> [Data section]
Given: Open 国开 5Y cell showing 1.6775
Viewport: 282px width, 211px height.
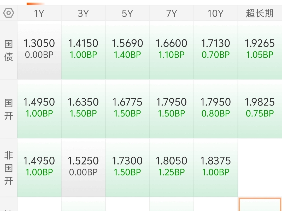Looking at the screenshot, I should coord(127,109).
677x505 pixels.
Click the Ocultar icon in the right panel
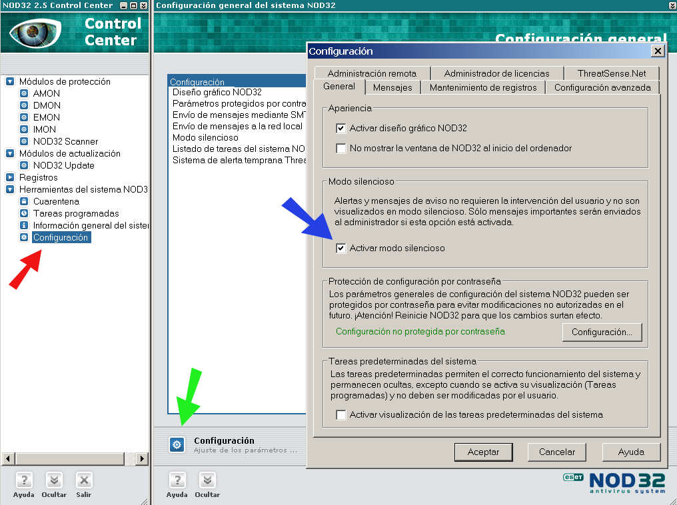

> [Problem] Extract every line of the data above that contains the string "icon", matching case exactly.

> [Correct answer]
Click the Ocultar icon in the right panel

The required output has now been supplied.